The reason so many forecasts of China's economic collapse have failed to prove anything close to the truth is that, while seeming to be based on at least some facts, they have helped remind decision-makers and managers of the problems they have to avoid.
They have helped create a kind of pressure, so to speak, for them to always answer to themselves (before showing the world) whether what they do will be sustainable. They have to make sure that their policies will result in at least an increasing sense of certainty, and at best a workable model, of steady growth.
For the last couple of years the decision-makers have tried hard to bring about such a long-term effect, despite many short-term difficulties.
This month, when one heard Premier Li Keqiang speak in front of representatives of some of the largest international corporations of his confidence in China's annual 7 percent growth in GDP "for a fair period of time to come", one can get some sense that the economy's ongoing slowdown is about to hit its bottom.
First of all, figures are unlikely to get much uglier in the last few months of the year, simply because the economy's performance was already sluggish in the second half of last year. Second, as Li said, China can continue generating important growth by exploiting the discrepancies between its newly industrialized coasts and still underdeveloped central and western regions.

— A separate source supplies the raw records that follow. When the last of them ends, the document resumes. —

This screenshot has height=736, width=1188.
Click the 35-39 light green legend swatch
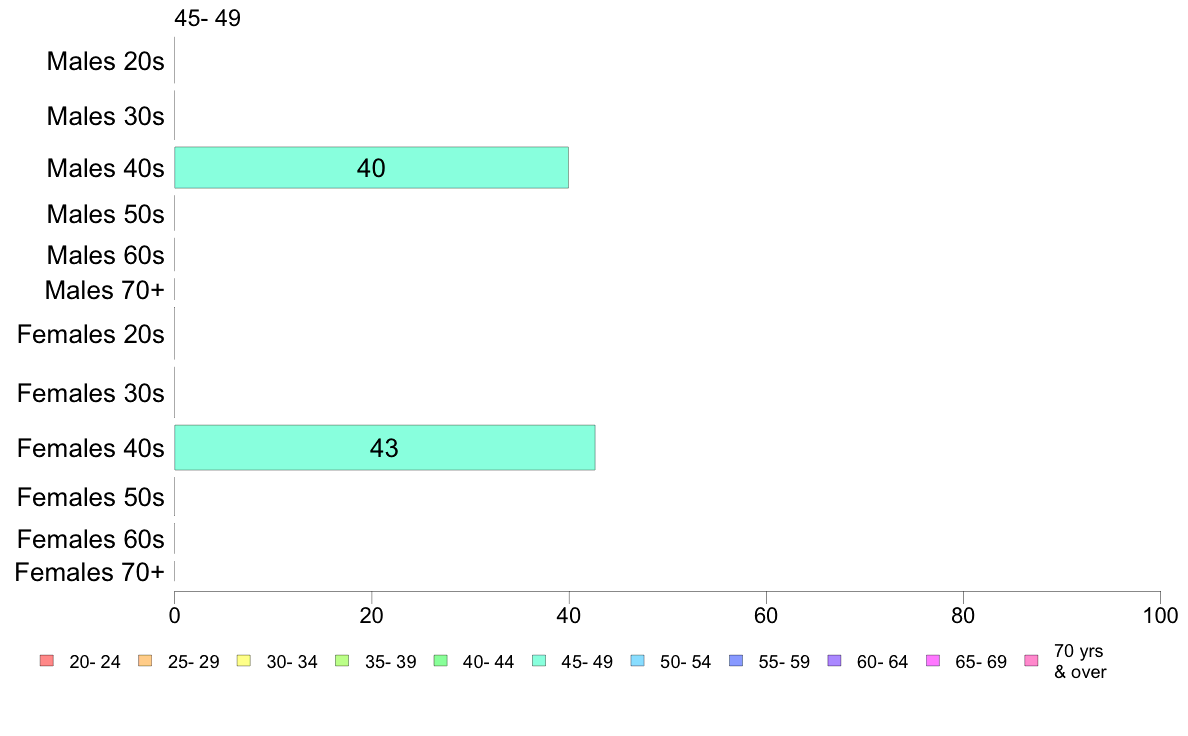(x=342, y=661)
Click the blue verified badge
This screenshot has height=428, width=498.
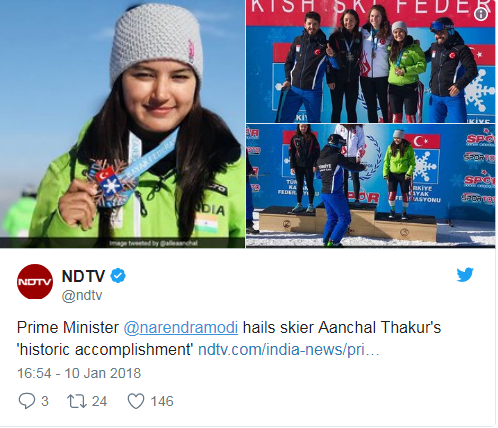118,276
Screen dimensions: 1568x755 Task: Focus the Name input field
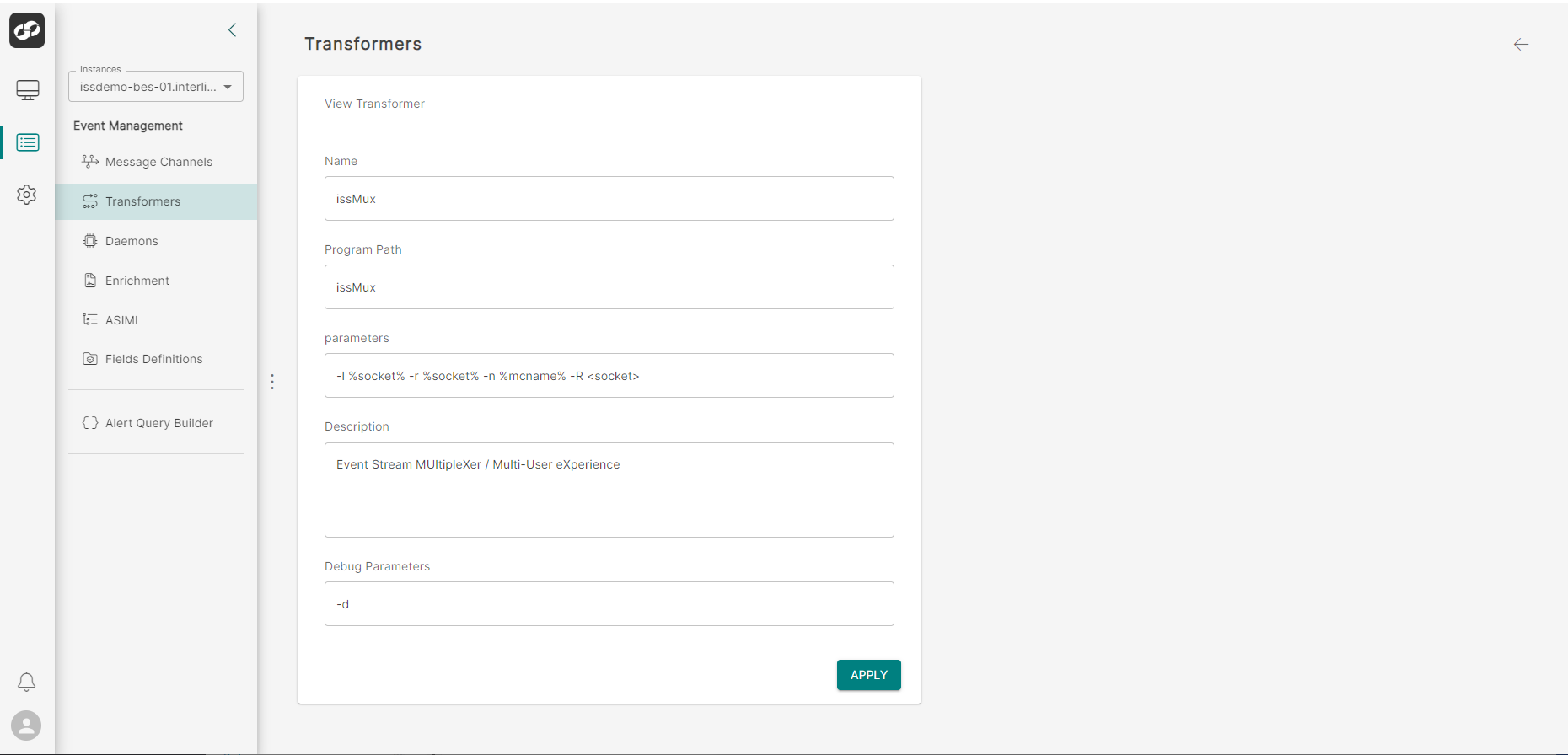[609, 199]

To narrow down regional developmental discrepancies, in the Chinese political lexicon, can carry a lot of meaning, starting with building major public infrastructure, such as roads, railways, airports and connections with foreign countries.
What Li indicated was that whenever the economy needs to pick up overall growth, China just has to embark on a few more big-ticket infrastructure projects to more closely connect its coastal regions with central and western regions.
Proof was furnished almost right away. The National Development and Reform Commission announced on June 10 its approval of 126.7 billion yuan ($20.4 billion) in new investment in large infrastructure, including expansion of one airport and the building of three new airports and two railways.
Considering the fact that so much funding can be released in just a single day, more government investment plans can be launched from now to the end of the year.
To boost the growth rate by spending more on infrastructure building looks like a boring game in China because it has been done so many times in recent years. But it works better than other ways of boosting growth by bringing money directly to the workers-in their wages, which they can immediately spend, and by bringing future business opportunities to the so-far underdeveloped central and western towns.
Local people welcome new infrastructure, especially the high-speed railways, because they tend to increase their tourism revenue. Indeed, with China investing more in foreign countries, such a practice may even be exported. In the meantime, one should also notice what Chinese officials do not usually talk about the problems they face, urban employment for instance.
For all China's growth slowdown and related problems, and for its need for about 6 million new jobs for college graduates every year, it does not appear to be in an employment crisis.
By posting a resume online, middle-aged professionals with good skills or experience in leadership positions will easily be pursued by three to four potential employers, each offering a higher salary.
And the job market points to one other aspect: There are new companies and new growth industries, although most are still small, too small to offset the decline of old-fashioned steel mills and textile factories.
But those small companies will keep growing, now that the government's main policy orientation is to cut down on red tape and facilitate their growth.